SpiceJet and Tigerair Ink Deal

Friday, 20th December 2013 at 04:41am

The airline industry is seeing some interesting developments lately. India, for one, has amended its policies, leading to foreign airlines entering into a partnership with its local airlines. One example of such is the recent agreement between SpiceJet and the Singapore-based Tiger Airways.

The year 2013 was generally a year full of positive notes for India's aviation industry, who, in previous years, was rocked with financial difficulties resulting to the untimely demise of Kingfisher Airlines.

As a response, the Indian government amended its FDI policy in the hope of attracting foreign companies to infuse much-needed capital to the ailing local airlines. Since then, at least three major foreign-based airlines suddenly got interested in the local aviation industry through joint ventures with Indian conglomerates.

The latest partnership to take shape is between SpiceJet and Singapore-based Tigerair. The partnership, though, is nothing more than an interline agreement with both airlines giving each other the rights to sell tickets other their own. This means, Tigerair can sell SpiceJet tickets along with its own and vice versa.

Tigerair is partly owned by Singapore Airlines who, incidentally, has partnered with Tata Group to set up a new airline in India.

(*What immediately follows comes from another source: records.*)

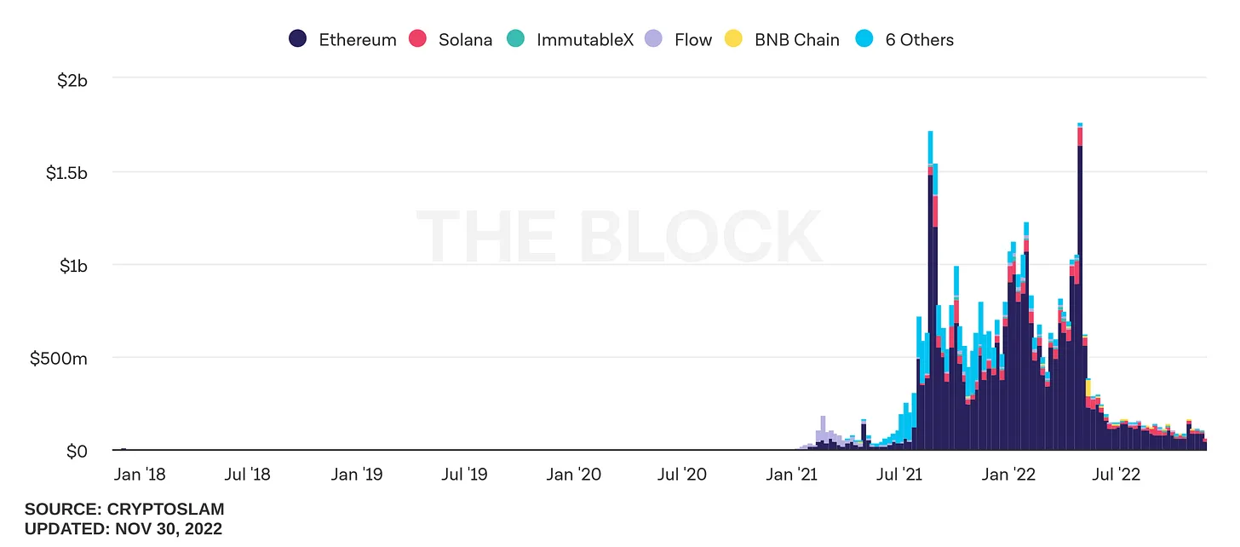Click THE BLOCK watermark logo

tap(619, 236)
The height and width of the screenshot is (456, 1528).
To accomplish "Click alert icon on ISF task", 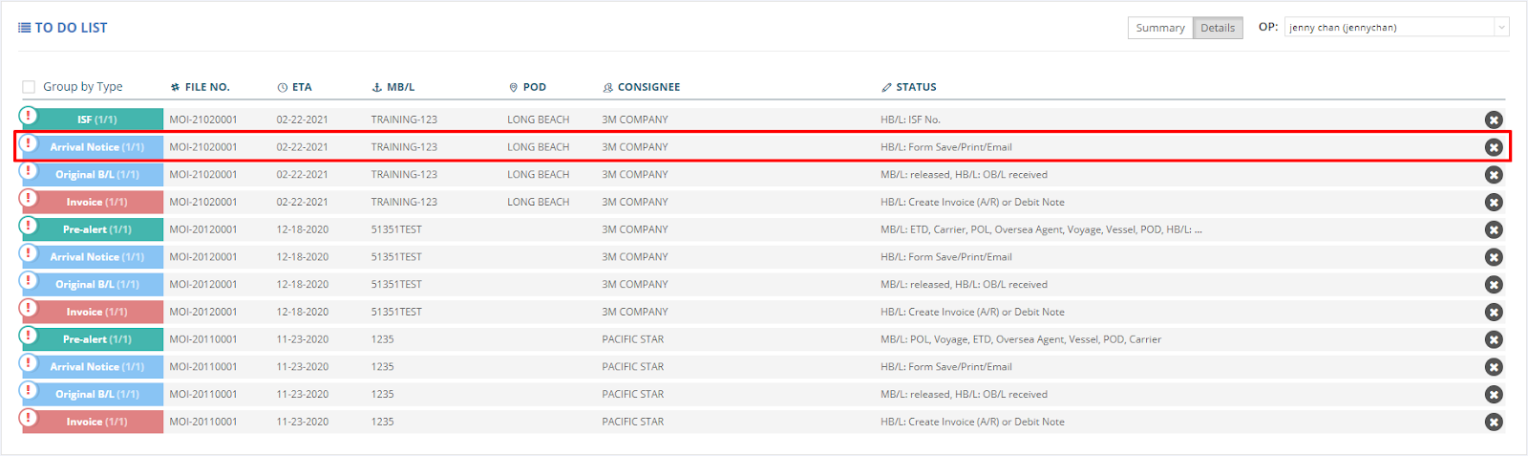I will click(29, 116).

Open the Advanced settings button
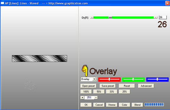[x=146, y=86]
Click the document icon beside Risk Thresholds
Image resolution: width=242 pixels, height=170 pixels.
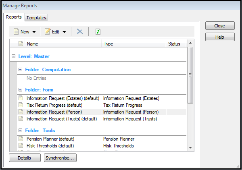(21, 145)
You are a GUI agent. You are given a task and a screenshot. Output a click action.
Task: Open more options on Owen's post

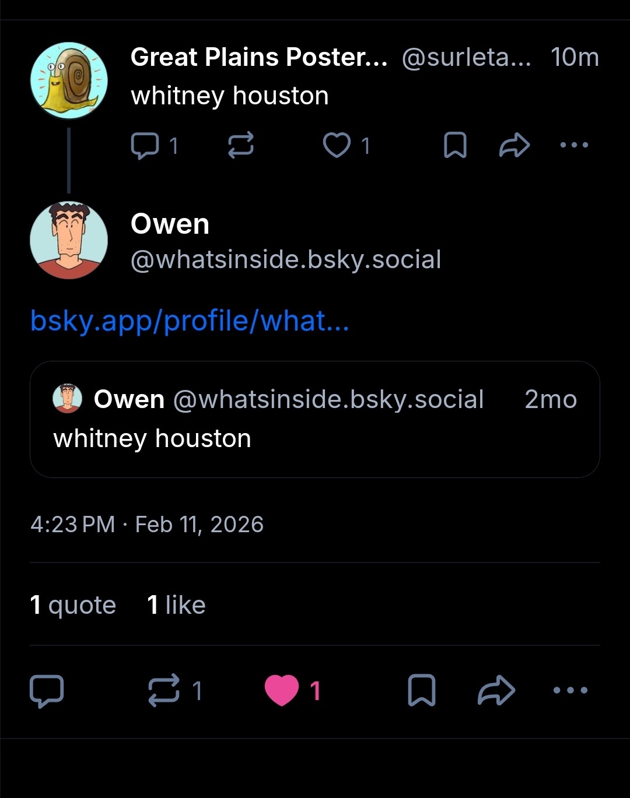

Tigerair is a direct competitor of AirAsia in the regional market with the latter obviously taking the big advantage over the former. So, wherever AirAsia is going, Tigerair is not far behind, literally speaking. Seems like Tigerair is working its way to rain on AirAsia's parade.

So it is not surprising to see Tigerair and AirAsia together, this time, in one of the world's fastest growing travel markets, India. They are together in India not for a union but more probably slug it out for better position in the local market.

While its partnership with SpiceJet is not yet comparable to what AirAsia has with Tata Group, industry analysts see a probable capital investment in India from Tigerair in the near future, possibly forming a joint venture with SpiceJet to set up a local subsidiary. That's all speculation for now.

India, as of late, has become a magnet for foreign-based airlines who want to take part in the country's massive and fast-growing travel market through joint ventures and other forms of partnership. Etihad has already finalized its acquisition of a 24% stake in Jet Airways.

AirAsia India is already preparing to launch its maiden operations, tentatively in the first quarter of next year. The local subsidiary of Asia's largest budget carrier is a joint venture between Tata Group and Malaysia-based AirAsia Bhd. Tata Group is also entering into another agreement with Singapore Airlines to form another local airline, this time a full-service airline.

The partnership between SpiceJet and Tigerair, though, will not impact the local aviation industry. Furthermore, it will not, in any way, satisfy SpiceJet's hunger for much-needed capital to trim down losses and payment obligations.

In the meantime, SpiceJet will need to woo Tigerair to get into a more meaningful union, perhaps through a joint venture or substantial stake purchase agreement to make an impact in the country's local aviation market.